A couple of days back I was reading an article about statistical method in experiments in primate behaviour and the writer mentioned The Monty Hall Problem as a possible source of unintentional introduced error or experimenter bias.

Now The Monty Hall Problem is a fascinating mathematical conundrum, and since I know those kinds of things are always of interest to Cow Readers, I thought those of you who are not familiar with this puzzle might like to exercise your mental muscles on it.

The Monty Hall Problem goes like this:

You are on a game show with your host Monty Hall who is offering you the chance to walk away with the Car of Your Dreams. He shows you three doors, A, B & C.

“The Car of Your Dreams is behind one of these doors,” he says, “The other two doors each conceal a goat. As your Games Master, only I know which door conceals which object. Now, please choose a door to claim your prize!’

You choose your door. You tell Monty “I have chosen Door B!”

“Well done!” he says. “I knew you were a contestant of superior ability!
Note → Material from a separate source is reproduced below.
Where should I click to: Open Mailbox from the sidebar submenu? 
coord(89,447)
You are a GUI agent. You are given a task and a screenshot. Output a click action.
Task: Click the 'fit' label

But before we open your door, I’m going to open one of the other doors and show you what’s behind it.” He opens Door C to reveal a goat. “Now that you’ve seen what’s behind Door C,” he says, “I’m going to give you a special opportunity to stick with your chosen door, Door B, or change your choice to the other remaining door, Door A. I’ll give you ten seconds to have a think about it!”

Here’s the question: To win the car, is there any advantage in changing your mind and swapping from your initial choice of Door B to Door A?

Answers on my desk by end of class.

This from the most recent issue of New Scientist:

Matteo Caleo of Italy’s Institute of Neuroscience in Pisa has found that botulinum toxin – which is used as a cosmetic anti-wrinkle treatment – can travel down nerve fibres and into the brain within days.

To which I can only say that explains a lot.